I have said more than once to my students at the Graduate Beit Midrash for Doctoral Students at Bar-Ilan, where I teach, that if I were a woman (to the extent such a description has meaning—if I were a woman I would not be me), I very much doubt that I would be faithful to halakha today, unless they also managed to suppress my critical sense. If I had grown up in a society that did not allow me to learn and understand for myself what I do and what I am required to do, and I had no possibility to influence and to make decisions, I probably would not do it. I am a great believer in a person’s right and duty to decide their fate and set their path and worldview. Especially in our time, when women earn doctorates, lecture and conduct research at universities, serve in government and on supreme courts, and yet are asked to accept statements from men—who are not all very sharp pencils—without reasoning and without having any possibility to critique and examine matters and form an opinion on their own, a case of “we shall do” without “we shall hear.” This is absurd regardless of the trust I have in the sages who set these rules. Even if they are outstandingly wise and moral men of the highest order, they are setting rules for a huge population (50% of the public) that has nothing to say on the matter and whose mindset they do not truly understand. And they do so in ways far from objective, unequivocal, and self-evident, leaving even more room for the halakhic decisor’s personal influence on the halakhic outcome. How can an autonomous, intelligent woman have confidence in such a decision-making process?! I, as a man, am not prepared to accept the sages’ decisions without criticism, and they are supposed to understand me quite well (after all, they too are from Mars).
However, the description I offered in the last paragraph concerns women’s learning, and that hurdle we have more or less crossed today (not entirely, of course). Devorah, by contrast, speaks about the outcomes of learning, namely religious life. There the solution is much harder. Seemingly, it’s a road with no exit. One who is faithful to the halakhic tradition and is not Reform or heretical cannot rebel against it and cannot change it. Either way: either you are faithful to the system as it is, and then you doom yourself to remain excluded and on the margins (sorry: better than all the men, and therefore “all your glory is inward”), or you want to change and then you are Reform. You understand that the inevitable conclusion is that being a religious feminist is an oxymoron. Devorah expresses this in very strong and painful words:
If you want to be a woman who is equal, free, with sovereignty and agency over her body, her womb, her sexuality, her health, her love, her joy—then a religious framework is not the place for that. The oppression of women in Judaism is not a minor element that can be removed cosmetically or ignored as if it never was. It is at the base. Without it, everything falls.

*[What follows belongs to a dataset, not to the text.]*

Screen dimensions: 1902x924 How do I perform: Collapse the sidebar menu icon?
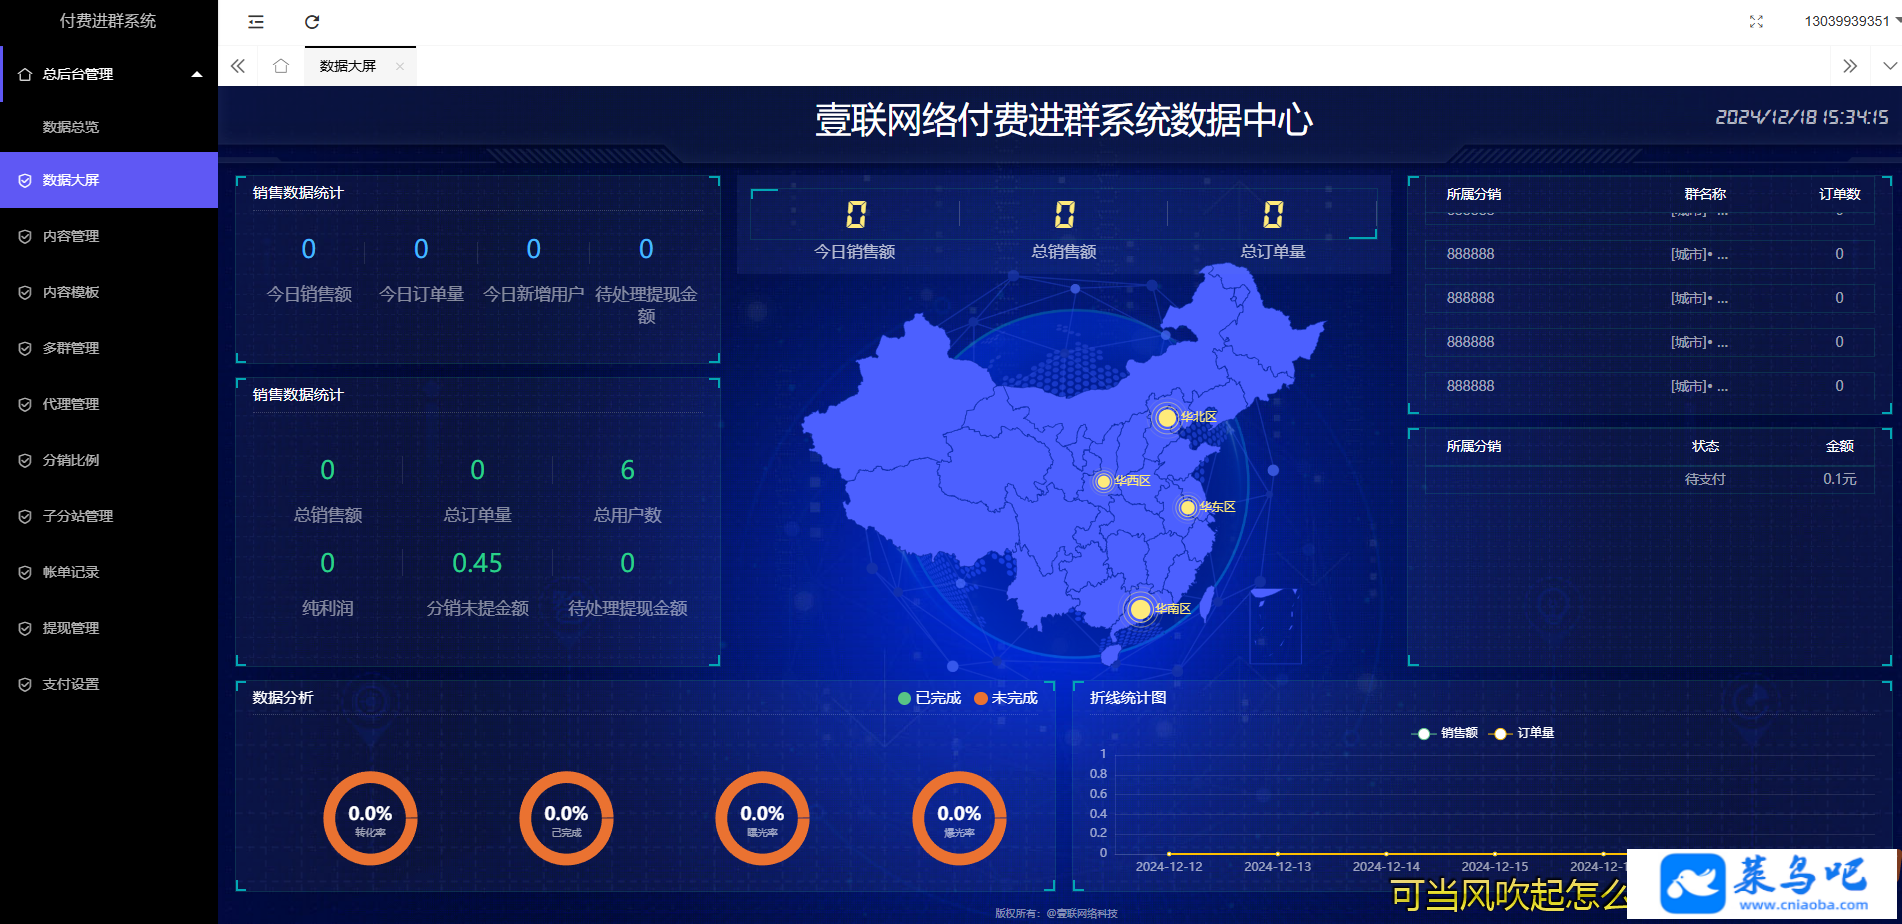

I must say that these feelings have also stirred in me as a man (not necessarily about women’s status, but about other parts of the tradition that seemed to me utterly illogical), except that I, as a man, had the privilege to learn and to be a partner in shaping my own religiosity. I received (or took) tools that allow me to do that. A woman, by contrast, does not even have the legitimacy to acquire the tools, let alone to use them. She is forbidden to learn Torah (as if teaching her is teaching frivolity), certainly not to serve as a judge or a rabbi, not even to render halakhic rulings, or to deliver words of Torah. And after pushing her to the margins—and even if she buys into the nonsense that is sold to her (“all the honor of the king’s daughter is inward,” etc., etc.)—she remains discriminated against in the rabbinical courts regarding personal status and in religious life in general. She is supposed to obey men who decide for her without her understanding what it is based on, and in many cases her feeling is that they do not truly understand what they are talking about. They run conferences (cf. the “Puah Institute”) at which male speakers full of knowledge and importance exchange impressions about the nature of woman, her feelings, the halakhot that pertain to her—often without asking or hearing her. But who is she to rebel against the commands of the Creator of Heaven and Earth?!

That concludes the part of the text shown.